**DOCUMENT EXCERPT**
----

You cleverly did not describe which is "on line" or "on site" so I picked different sizes for the sample from each type in your example data to show how to select different numbers.

 

For as many records as you say you have I really hope that you have a data set that indicates which accounts are which elsewhere.

 

Or perhaps you need to describe your problem a bit differently if an account might have both on line and on site activity, which seems quite possible.

 

buddha_d
Pyrite | Level 9

Ballardw, 

            on-site is the have_split dataset and on-line dataset is the have_need dataset. I tried the code you provided, but I wasn't able to get the different records as we have seen in have_split dataset. Thanks. 

mkeintz
PROC Star

It seems to me that you can avoid the proc sort (the expensive part of your program) entirely, while solving the problem of getting a sample of online transactions equal in size to the total population of onsite transactions (which is presumably about 200K out of millions of records):

 

data onsite (drop=n_onsite n_online);
  set have end=end_of_have;
  if account2 in (....) then do;
    output;
    n_onsite+1;
  end;
  else n_online+1;
  if end_of_have;
  call symput('N_onsite',cats(n_onsite));
  call symput('N_online',cats(n_online));
run;

data online (drop=remaining_:);
  set have;
  where not account2 in (....) ;
  retain remaining_sample &n_onsite
         remaining_available &n_online;
  if rand('uniform') <= remaining_sample/remaining_available then do;
    output;
    remaining_sample=remaining_sample-1;
    if remaining_sample=0 then stop;
  end;
  remaining_available=remaining_available-1;
run;

This program avoids sorting the online transactions (have_need in your program), which means it avoids writing out a big data set just for sampling purposes.

 

The first data step writes out all the onsite transactions, and counts the number of online and onsite transactions in the initial data set.  At the end of this step it puts those counts in macrovars N_ONSITE and N_ONLINE.

 

The second data step re-reads all the online transactions, and randomly selects (with equal probability) the sample of online transactions having N_ONSITE sample size.  It does this by counting down the number of available online transactions, and counting down the number of needed randomly selected transactions.

 

Edited additional note:  The second data step uses a WHERE statement to filter in only online transactions.  Using a WHERE to filter incoming instead of an IF allows the use of an unconditional decrement of REMAINING_AVAILABLE, since the WHERE statement (unlike an IF filter) never permits an online transaction to be seen by the data step.

 

The benefit is that the original data set is read twice, but no large intermediate dataset is written to disk - possibly very time consuming.

----

**DATA RECORDS**
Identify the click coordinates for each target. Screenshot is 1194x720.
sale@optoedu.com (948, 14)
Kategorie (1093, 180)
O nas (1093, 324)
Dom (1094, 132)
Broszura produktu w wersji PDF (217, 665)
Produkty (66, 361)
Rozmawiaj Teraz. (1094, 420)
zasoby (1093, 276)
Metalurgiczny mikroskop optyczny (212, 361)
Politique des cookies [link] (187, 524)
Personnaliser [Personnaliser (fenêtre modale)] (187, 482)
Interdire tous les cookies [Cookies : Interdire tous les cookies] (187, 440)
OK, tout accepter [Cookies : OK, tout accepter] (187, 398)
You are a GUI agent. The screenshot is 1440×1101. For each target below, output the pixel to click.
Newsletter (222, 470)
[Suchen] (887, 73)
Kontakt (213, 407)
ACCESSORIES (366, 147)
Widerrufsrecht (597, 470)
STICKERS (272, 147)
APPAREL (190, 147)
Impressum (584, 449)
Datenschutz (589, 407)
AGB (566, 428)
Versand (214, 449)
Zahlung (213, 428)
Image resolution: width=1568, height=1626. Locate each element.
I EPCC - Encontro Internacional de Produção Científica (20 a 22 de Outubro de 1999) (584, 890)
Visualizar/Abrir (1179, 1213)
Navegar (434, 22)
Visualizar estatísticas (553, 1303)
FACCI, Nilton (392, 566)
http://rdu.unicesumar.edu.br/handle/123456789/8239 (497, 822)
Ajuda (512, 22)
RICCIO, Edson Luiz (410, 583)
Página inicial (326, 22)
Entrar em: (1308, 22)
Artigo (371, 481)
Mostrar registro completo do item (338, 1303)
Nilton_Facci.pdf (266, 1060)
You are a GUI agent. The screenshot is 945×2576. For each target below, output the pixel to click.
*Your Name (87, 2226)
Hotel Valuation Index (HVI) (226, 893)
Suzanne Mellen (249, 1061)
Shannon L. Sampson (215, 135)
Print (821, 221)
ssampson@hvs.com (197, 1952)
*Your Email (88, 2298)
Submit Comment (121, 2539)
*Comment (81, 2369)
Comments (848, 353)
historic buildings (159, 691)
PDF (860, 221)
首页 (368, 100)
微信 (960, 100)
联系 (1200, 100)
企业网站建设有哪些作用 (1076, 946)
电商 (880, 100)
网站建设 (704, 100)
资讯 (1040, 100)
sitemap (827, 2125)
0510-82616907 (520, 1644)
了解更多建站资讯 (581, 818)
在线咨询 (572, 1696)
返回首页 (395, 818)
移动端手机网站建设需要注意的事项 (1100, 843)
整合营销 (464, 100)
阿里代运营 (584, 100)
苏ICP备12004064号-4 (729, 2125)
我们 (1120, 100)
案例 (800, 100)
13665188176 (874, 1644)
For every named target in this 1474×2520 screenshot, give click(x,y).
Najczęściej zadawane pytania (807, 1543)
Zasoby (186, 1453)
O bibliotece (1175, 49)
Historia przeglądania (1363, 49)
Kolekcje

----

**WHAT TO WORK ON**
In the forum thread on sampling online transactions, list every variable name that appears in the SAS code of the two data steps, excluding macro variable references.

**TASK RESPONSE**
- n_onsite
- n_online
- account2
- end_of_have
- remaining_sample
- remaining_available